Objective - Please reproduce the material from its start up to and including the line with "[x=15, y=14]", switching "pixels" to "px" and leaving all else unchanged.

Raw data -
----
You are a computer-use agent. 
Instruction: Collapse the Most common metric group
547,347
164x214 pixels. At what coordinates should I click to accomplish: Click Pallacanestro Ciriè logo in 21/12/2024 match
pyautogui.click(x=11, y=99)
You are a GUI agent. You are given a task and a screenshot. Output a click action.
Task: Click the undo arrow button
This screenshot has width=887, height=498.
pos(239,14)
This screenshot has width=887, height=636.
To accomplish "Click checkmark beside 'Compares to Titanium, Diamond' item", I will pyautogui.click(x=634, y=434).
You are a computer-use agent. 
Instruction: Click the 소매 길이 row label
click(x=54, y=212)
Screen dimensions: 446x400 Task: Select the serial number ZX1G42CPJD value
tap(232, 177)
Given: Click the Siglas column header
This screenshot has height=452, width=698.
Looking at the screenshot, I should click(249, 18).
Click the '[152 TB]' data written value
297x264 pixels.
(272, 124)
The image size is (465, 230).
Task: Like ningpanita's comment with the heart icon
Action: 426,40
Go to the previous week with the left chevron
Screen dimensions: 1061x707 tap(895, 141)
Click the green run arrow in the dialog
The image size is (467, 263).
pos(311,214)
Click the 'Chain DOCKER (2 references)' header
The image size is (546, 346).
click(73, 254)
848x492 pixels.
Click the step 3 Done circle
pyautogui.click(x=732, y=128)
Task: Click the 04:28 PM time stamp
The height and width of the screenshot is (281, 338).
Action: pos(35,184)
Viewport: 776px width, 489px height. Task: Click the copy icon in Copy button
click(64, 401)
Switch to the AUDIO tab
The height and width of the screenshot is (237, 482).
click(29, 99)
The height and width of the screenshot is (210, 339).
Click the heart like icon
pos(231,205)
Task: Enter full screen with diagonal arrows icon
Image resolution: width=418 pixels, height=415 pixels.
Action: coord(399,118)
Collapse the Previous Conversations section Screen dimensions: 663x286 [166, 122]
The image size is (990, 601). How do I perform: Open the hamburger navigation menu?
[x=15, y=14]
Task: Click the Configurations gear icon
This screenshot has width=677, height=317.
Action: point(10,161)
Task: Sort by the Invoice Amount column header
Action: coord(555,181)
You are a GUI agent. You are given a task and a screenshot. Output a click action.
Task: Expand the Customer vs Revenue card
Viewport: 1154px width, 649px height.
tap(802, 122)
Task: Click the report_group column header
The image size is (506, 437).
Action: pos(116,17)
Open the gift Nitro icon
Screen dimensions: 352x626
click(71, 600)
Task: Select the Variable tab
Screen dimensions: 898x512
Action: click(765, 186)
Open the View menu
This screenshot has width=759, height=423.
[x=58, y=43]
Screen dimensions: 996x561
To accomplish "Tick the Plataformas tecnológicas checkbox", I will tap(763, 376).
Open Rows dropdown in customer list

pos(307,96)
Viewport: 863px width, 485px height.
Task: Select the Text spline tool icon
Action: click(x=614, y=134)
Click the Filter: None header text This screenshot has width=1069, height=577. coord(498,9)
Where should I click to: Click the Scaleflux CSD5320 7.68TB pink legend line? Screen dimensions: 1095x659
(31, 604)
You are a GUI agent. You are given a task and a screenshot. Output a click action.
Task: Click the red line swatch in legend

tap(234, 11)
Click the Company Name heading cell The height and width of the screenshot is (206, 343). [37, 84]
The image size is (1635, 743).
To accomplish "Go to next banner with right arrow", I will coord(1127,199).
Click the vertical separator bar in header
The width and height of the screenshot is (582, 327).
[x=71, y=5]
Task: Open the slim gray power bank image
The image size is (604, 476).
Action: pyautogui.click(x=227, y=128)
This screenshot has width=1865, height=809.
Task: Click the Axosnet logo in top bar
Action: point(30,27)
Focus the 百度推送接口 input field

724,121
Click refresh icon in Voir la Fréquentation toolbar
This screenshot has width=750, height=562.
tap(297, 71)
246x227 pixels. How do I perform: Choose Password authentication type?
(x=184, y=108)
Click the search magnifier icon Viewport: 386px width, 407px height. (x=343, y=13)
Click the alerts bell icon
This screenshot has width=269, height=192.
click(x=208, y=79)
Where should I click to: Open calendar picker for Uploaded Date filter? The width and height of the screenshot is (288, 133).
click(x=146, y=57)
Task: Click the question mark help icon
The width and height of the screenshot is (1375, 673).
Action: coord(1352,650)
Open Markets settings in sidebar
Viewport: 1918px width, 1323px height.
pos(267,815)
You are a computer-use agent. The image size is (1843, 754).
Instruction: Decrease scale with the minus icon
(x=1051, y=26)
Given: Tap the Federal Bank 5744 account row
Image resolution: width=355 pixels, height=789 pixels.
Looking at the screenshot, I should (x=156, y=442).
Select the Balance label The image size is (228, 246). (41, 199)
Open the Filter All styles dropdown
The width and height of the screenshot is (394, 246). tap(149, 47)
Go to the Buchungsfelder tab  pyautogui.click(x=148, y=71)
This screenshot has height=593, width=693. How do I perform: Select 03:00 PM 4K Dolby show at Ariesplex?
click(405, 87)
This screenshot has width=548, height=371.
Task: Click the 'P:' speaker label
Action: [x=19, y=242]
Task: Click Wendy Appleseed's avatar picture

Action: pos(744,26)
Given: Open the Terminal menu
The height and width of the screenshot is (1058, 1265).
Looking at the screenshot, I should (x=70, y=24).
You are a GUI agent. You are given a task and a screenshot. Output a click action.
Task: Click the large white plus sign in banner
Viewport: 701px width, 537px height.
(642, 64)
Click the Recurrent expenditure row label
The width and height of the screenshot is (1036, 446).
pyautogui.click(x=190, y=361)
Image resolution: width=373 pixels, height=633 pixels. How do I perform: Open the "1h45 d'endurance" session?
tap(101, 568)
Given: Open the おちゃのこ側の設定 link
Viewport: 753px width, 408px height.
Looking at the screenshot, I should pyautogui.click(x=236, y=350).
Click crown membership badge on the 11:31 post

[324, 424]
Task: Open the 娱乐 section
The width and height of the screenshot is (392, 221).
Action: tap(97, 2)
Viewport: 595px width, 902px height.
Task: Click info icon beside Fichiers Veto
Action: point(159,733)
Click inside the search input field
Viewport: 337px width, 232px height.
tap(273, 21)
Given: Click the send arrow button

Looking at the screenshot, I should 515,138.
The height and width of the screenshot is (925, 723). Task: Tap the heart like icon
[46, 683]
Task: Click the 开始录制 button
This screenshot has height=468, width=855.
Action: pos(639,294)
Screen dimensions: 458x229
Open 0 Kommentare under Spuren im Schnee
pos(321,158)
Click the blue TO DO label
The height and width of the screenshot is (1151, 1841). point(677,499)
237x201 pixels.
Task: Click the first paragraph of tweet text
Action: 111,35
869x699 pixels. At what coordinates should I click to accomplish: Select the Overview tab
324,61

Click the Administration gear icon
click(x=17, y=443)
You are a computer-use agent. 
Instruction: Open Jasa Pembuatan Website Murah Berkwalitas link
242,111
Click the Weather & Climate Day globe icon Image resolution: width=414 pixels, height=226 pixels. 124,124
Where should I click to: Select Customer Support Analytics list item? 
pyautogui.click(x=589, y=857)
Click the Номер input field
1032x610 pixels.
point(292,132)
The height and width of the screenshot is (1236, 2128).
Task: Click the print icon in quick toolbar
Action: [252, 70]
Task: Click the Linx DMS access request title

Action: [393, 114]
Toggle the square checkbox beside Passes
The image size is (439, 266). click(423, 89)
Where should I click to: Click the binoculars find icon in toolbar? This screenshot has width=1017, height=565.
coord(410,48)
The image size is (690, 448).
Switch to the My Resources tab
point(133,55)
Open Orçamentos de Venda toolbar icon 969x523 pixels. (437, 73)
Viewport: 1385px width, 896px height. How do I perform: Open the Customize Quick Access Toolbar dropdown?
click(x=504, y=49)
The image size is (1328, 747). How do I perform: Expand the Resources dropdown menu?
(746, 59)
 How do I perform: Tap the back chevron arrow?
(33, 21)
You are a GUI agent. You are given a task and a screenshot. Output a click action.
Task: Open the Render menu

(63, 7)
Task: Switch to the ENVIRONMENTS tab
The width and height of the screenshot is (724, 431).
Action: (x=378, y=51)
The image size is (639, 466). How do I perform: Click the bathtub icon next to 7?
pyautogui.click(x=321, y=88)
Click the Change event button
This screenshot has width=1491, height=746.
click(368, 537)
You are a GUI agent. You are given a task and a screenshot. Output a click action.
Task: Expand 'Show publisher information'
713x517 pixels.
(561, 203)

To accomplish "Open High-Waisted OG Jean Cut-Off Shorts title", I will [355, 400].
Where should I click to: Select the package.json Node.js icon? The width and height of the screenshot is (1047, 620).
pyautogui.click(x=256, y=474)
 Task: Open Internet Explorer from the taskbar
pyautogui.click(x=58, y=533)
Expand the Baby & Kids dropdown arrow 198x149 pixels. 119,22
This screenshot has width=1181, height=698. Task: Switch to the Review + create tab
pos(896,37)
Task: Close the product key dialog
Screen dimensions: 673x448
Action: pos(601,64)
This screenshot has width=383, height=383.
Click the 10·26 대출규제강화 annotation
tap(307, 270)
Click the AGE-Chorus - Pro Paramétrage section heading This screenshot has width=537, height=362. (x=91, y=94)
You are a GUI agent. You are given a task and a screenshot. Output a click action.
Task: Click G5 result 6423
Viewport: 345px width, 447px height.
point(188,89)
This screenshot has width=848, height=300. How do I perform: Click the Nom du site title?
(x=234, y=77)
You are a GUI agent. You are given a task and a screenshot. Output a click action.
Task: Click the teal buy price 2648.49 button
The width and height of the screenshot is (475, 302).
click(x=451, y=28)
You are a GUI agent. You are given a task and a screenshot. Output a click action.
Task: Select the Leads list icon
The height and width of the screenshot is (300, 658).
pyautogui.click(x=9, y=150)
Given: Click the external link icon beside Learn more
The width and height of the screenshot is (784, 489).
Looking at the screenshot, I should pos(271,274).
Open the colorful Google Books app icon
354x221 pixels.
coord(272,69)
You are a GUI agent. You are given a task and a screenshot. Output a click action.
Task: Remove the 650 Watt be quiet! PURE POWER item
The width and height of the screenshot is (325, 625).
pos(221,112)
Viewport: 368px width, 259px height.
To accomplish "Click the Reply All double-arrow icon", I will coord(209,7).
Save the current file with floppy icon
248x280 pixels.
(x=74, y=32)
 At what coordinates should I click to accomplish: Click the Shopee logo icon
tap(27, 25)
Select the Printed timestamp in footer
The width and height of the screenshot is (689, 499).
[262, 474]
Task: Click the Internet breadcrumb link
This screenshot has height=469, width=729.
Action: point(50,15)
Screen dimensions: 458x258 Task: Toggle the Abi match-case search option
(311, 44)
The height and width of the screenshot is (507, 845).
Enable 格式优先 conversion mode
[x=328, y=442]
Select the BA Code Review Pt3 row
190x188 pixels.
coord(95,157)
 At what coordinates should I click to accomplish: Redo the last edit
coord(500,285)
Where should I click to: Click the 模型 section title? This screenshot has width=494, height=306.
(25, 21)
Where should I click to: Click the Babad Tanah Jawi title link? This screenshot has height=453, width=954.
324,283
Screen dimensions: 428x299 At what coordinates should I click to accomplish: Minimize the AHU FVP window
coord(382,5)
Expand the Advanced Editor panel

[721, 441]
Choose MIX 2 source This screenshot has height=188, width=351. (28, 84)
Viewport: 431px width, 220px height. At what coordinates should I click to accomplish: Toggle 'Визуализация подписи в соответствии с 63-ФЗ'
----
Answer for the task -
You are a computer-use agent. 
Instruction: Collapse the Most common metric group
547,347
164x214 px. At what coordinates should I click to accomplish: Click Pallacanestro Ciriè logo in 21/12/2024 match
pyautogui.click(x=11, y=99)
You are a GUI agent. You are given a task and a screenshot. Output a click action.
Task: Click the undo arrow button
This screenshot has width=887, height=498.
pos(239,14)
This screenshot has width=887, height=636.
To accomplish "Click checkmark beside 'Compares to Titanium, Diamond' item", I will pyautogui.click(x=634, y=434).
You are a computer-use agent. 
Instruction: Click the 소매 길이 row label
click(x=54, y=212)
Screen dimensions: 446x400 Task: Select the serial number ZX1G42CPJD value
tap(232, 177)
Given: Click the Siglas column header
This screenshot has height=452, width=698.
Looking at the screenshot, I should click(249, 18).
Click the '[152 TB]' data written value
297x264 px.
(272, 124)
The image size is (465, 230).
Task: Like ningpanita's comment with the heart icon
Action: 426,40
Go to the previous week with the left chevron
Screen dimensions: 1061x707 tap(895, 141)
Click the green run arrow in the dialog
The image size is (467, 263).
pos(311,214)
Click the 'Chain DOCKER (2 references)' header
The image size is (546, 346).
click(73, 254)
848x492 px.
Click the step 3 Done circle
pyautogui.click(x=732, y=128)
Task: Click the 04:28 PM time stamp
The height and width of the screenshot is (281, 338).
Action: pos(35,184)
Viewport: 776px width, 489px height. Task: Click the copy icon in Copy button
click(64, 401)
Switch to the AUDIO tab
The height and width of the screenshot is (237, 482).
click(29, 99)
The height and width of the screenshot is (210, 339).
Click the heart like icon
pos(231,205)
Task: Enter full screen with diagonal arrows icon
Image resolution: width=418 px, height=415 px.
Action: coord(399,118)
Collapse the Previous Conversations section Screen dimensions: 663x286 [166, 122]
The image size is (990, 601). How do I perform: Open the hamburger navigation menu?
[x=15, y=14]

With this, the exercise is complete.